**What is being asked:** Swap "dropdown" for "menu" in everything from the line containing "Task: Select the last E hand sign image" down to the last line, and write those lines out again with nothing else changed.

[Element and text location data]
········

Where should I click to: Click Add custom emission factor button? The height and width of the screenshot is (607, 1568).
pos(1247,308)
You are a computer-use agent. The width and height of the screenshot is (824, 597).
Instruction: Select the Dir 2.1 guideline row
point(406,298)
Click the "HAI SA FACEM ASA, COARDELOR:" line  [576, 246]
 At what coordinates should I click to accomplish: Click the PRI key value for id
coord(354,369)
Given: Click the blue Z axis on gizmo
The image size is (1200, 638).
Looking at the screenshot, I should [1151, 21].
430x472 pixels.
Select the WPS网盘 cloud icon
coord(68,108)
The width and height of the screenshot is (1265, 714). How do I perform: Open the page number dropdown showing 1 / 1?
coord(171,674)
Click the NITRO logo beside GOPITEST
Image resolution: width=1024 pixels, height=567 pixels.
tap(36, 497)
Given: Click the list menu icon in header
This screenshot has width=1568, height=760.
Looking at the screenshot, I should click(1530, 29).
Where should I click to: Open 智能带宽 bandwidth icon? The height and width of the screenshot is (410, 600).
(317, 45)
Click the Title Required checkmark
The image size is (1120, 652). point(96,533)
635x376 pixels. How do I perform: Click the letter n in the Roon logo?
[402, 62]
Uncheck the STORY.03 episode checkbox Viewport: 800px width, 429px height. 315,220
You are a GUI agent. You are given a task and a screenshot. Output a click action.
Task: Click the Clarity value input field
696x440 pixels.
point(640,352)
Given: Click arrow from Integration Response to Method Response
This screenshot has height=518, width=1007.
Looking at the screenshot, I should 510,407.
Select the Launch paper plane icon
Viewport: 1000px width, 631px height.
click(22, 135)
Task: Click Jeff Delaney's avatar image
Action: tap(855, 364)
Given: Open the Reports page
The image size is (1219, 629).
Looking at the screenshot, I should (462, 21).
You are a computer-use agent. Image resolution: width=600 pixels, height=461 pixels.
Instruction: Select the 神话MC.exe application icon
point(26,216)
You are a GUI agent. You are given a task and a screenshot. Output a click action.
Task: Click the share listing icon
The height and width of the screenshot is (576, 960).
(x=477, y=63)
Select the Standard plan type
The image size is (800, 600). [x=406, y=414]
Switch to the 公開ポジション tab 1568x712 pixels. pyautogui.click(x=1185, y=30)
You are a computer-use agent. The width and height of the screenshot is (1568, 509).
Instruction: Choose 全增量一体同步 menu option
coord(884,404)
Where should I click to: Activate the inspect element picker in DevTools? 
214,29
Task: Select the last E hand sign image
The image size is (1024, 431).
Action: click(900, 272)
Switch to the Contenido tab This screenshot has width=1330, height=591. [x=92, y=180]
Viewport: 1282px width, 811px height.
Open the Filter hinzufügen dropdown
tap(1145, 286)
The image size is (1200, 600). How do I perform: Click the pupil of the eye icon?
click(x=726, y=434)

········

**Finished exercise:**
Task: Select the last E hand sign image
The image size is (1024, 431).
Action: click(900, 272)
Switch to the Contenido tab This screenshot has width=1330, height=591. [x=92, y=180]
Viewport: 1282px width, 811px height.
Open the Filter hinzufügen menu
tap(1145, 286)
The image size is (1200, 600). How do I perform: Click the pupil of the eye icon?
click(x=726, y=434)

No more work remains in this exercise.